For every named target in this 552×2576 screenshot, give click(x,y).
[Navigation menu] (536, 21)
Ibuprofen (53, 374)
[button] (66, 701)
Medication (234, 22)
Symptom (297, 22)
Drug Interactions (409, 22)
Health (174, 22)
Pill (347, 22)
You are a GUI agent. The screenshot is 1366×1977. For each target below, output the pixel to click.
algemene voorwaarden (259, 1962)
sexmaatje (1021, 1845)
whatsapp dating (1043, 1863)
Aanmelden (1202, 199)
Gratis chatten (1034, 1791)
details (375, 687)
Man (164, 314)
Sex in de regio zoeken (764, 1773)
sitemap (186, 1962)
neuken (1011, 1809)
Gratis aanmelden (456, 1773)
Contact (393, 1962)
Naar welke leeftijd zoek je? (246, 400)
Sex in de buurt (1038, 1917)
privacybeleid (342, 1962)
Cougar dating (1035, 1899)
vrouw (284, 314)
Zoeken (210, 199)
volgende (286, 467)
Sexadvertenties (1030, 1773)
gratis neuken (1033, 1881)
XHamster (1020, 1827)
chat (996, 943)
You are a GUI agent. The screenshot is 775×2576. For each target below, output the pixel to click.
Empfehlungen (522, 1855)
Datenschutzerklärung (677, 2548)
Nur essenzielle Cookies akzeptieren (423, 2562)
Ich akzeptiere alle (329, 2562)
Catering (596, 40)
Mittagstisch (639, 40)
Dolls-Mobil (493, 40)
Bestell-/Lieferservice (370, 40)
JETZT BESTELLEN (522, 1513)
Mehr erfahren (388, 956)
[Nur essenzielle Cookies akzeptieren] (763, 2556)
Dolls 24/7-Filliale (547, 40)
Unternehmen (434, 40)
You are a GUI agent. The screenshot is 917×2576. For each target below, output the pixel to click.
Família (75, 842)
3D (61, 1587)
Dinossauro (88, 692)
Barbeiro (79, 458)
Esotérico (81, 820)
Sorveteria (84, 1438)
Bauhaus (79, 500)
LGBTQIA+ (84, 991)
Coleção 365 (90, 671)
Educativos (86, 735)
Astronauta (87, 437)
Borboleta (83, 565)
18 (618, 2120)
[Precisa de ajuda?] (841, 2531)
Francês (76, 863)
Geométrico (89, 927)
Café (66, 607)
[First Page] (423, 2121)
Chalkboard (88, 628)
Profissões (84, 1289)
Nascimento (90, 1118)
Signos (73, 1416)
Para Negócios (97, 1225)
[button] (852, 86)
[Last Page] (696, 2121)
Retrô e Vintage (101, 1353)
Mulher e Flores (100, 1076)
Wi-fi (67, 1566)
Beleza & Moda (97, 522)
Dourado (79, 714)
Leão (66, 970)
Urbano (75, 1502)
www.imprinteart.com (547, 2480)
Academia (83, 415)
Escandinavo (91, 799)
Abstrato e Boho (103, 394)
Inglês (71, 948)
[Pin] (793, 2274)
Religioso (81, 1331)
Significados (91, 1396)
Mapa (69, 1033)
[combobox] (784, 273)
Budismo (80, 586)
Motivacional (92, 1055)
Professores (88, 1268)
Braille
#####
◆ Work item: After locating the line with "sitemap (186, 1962)" in the material above, return it and each line after it exactly, ending at the line with "Sexadvertenties (1030, 1773)".

◆ Response area:
sitemap (186, 1962)
neuken (1011, 1809)
Gratis aanmelden (456, 1773)
Contact (393, 1962)
Naar welke leeftijd zoek je? (246, 400)
Sex in de buurt (1038, 1917)
privacybeleid (342, 1962)
Cougar dating (1035, 1899)
vrouw (284, 314)
Zoeken (210, 199)
volgende (286, 467)
Sexadvertenties (1030, 1773)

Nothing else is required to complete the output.